Jim Morrison
Bith Date: December 8, 1943
Death Date: July 3, 1971
Place of Birth: Melbourne, Florida, United States
Nationality: American
Gender: Male
Occupations: singer, songwriter, poet
Lead singer for the rock group the Doors, Jim Morrison (1943-1971) personified the mind-bending, uninhibited lifestyle of the 1960s, in his brief but brilliant career.
Like few bands other than the Beatles, the influence of the Doors has eclipsed the generation that first carried it to fame. Like the band, its leader, poet and visionary, Jim Morrison, continued to inspire fascination. Morrison has become a legendary figure, both in rock music and in popular culture, fueled to prominence by a score of books and articles, as well as by a major motion picture, The Doors, that recounted the musician's brief but tumultuous life.
First Creative Outlet in Film
Morrison was born in Melbourne, Florida, on December 8, 1943. His father, a career Navy officer, was transferred from base to base during his son's childhood, but, by his son's early teens, the family had settled in Alexandria, Virginia. After finishing high school in Alexandria, Morrison took several classes at St. Petersburg Junior College and Florida State University before pulling up roots in 1964, and heading for the West Coast. By 1966, the 22-year-old Morrison was enrolled in film classes at the Universtiy of California at Los Angeles (UCLA) but a friendship with fellow student Ray Manzarek would sideline any plans he had of becoming a film maker.

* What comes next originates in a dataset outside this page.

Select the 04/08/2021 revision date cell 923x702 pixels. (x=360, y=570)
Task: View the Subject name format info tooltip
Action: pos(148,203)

While the two young men had known each other only casually as fellow students, they ran into each other one day by accident, on a Venice beach. As Manzarek later recalled in an interview for a television show transcribed on the American Legends web site, Morrison "knew I was a musician. I knew he was a poet.... So he sat down on the beach, and he dug his hands into the sand.... And he began to sing ... in this really haunting kind of voice. It was soft--a soft but powerful voice.... I thought--Wow. Those are great lyrics. And he continued the song, and I thought this is one of the best Rock & Roll songs I've ever heard.... As Morrison was singing, I could hear the things that I could play behind it."
The Doors
Manzarek, an organist, along with Morrison, guitarist Robbie Krieger, and drummer John Densmore decided to form their own rock band to put those songs to music. The young men decided to call their group the Doors, a name inspired by a quote from nineteenth-century English poet William Blake: "If the doors of perception were cleansed every thing would appear as it is, infinite." As Morrison was fond of saying, "there are things known and things unknown and in between are the Doors."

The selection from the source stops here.